**Entries shown**

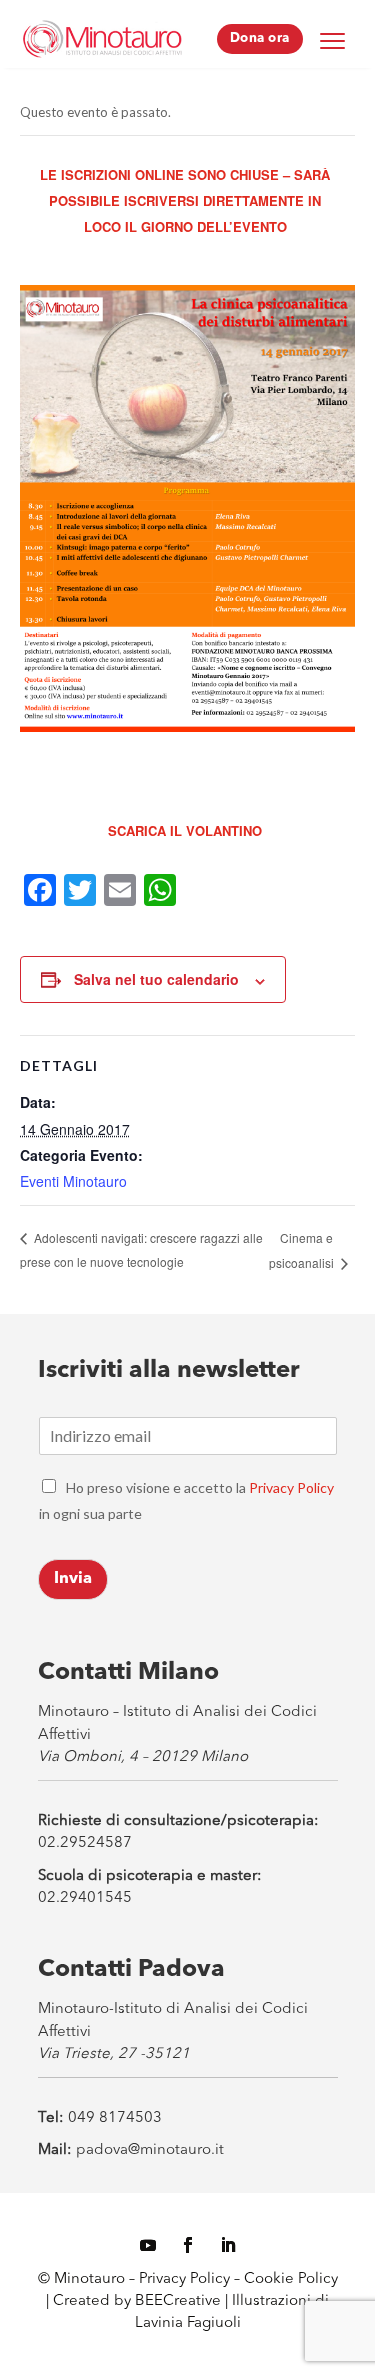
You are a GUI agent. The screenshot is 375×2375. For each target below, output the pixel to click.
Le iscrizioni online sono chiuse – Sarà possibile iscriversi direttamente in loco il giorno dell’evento (185, 200)
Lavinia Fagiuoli (188, 2323)
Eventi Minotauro (73, 1181)
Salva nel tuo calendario (156, 979)
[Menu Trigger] (333, 40)
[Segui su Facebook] (188, 2245)
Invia (73, 1579)
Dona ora (260, 38)
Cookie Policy (291, 2279)
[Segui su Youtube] (148, 2245)
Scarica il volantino (185, 830)
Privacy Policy (291, 1487)
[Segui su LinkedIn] (228, 2245)
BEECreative (176, 2301)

**Task statement**
Repeat exactly the lines of the material from the one with "Lavinia Fagiuoli (188, 2323)" through the end, both the first and the last included.

**Output of the task**
Lavinia Fagiuoli (188, 2323)
Eventi Minotauro (73, 1181)
Salva nel tuo calendario (156, 979)
[Menu Trigger] (333, 40)
[Segui su Facebook] (188, 2245)
Invia (73, 1579)
Dona ora (260, 38)
Cookie Policy (291, 2279)
[Segui su Youtube] (148, 2245)
Scarica il volantino (185, 830)
Privacy Policy (291, 1487)
[Segui su LinkedIn] (228, 2245)
BEECreative (176, 2301)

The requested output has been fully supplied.